This discussion paper synthesises existing perspectives and emerging debates around the interpretation and implementation of Article 2.1(c) of the Paris Agreement. It draws on literature, stakeholder dialogues and submissions to propose a working definition that supports future assessments of progress towards aligning finance with low-emission and climate-resilient development pathways.
Key insights
Origins and diverging interpretations
Article 2.1(c) is intentionally broad and has been subject to varying interpretations:
- As an obligation tied to Article 9, prioritising finance to developing countries
- As a transformation goal, encompassing all financial flows: public and private, domestic and global
- As a complementary element to mitigation and adaptation, working in synergy with Articles 2.1(a) and (b)
These differing views often reflect deeper political concerns, such as perceived obligations or shifts in responsibility.
Key conceptual challenges
A central issue is the interpretation of “consistency” and what constitutes a “pathway” towards climate-resilient development. Diverging views include whether such pathways should reflect 1.5°C-consistent mitigation targets, broader national priorities, or a combination of both. The role of Article 2.1(c) within the Paris Agreement architecture, whether as a means to achieve other objectives or a standalone goal, remains a matter of debate.

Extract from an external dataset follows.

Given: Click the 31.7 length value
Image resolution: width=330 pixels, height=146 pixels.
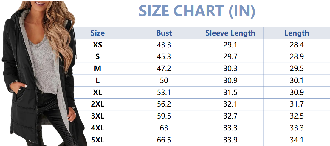Looking at the screenshot, I should tap(297, 104).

Scope of finance and political implications
The goal of Article 2.1(c) applies to all financial flows, but current policy and assessment efforts focus on a narrower subset, especially formal flows and trade-related finance. Tensions persist over how this goal interacts with Article 9 on climate finance. Clarity is needed on the role of private finance, which is often under-addressed despite its recognised importance.
Policy instruments and approaches
Implementation of Article 2.1(c) remains largely context-specific. The paper outlines two key categories of measures:
- Market-led instruments, such as taxonomies and climate disclosure frameworks
- Market-shaping strategies, such as fiscal and trade measures
Both approaches highlight the need for tailored, country-specific strategies, particularly in developing countries.
Systemic challenges and reform needs
Barriers such as debt burdens, high capital costs and limited fiscal space restrict the capacity of many developing countries to implement Article 2.1(c). These constraints point to a broader need for global financial architecture reform and increased international cooperation, particularly involving actors beyond national governments.
A proposed working definition
To inform future assessments, the paper proposes a working definition of Article 2.1(c) that includes all financial flows and reflects responsibilities based on equity and national circumstances. It introduces the idea of transitionally determined pathways, which reflect both national priorities and global climate objectives.
This discussion paper is part of a broader effort to develop a country-level framework to assess progress on aligning finance flows with Article 2.1(c) of the Paris Agreement. The framework will be applied in Germany as a first step, with further assessments to follow as part of an upcoming series.
The project is jointly implemented NewClimate Institute, Germanwatch, and Frankfurt School of Finance and Management – UNEP Collaborating Centre for Climate and Sustainable Energy Finance.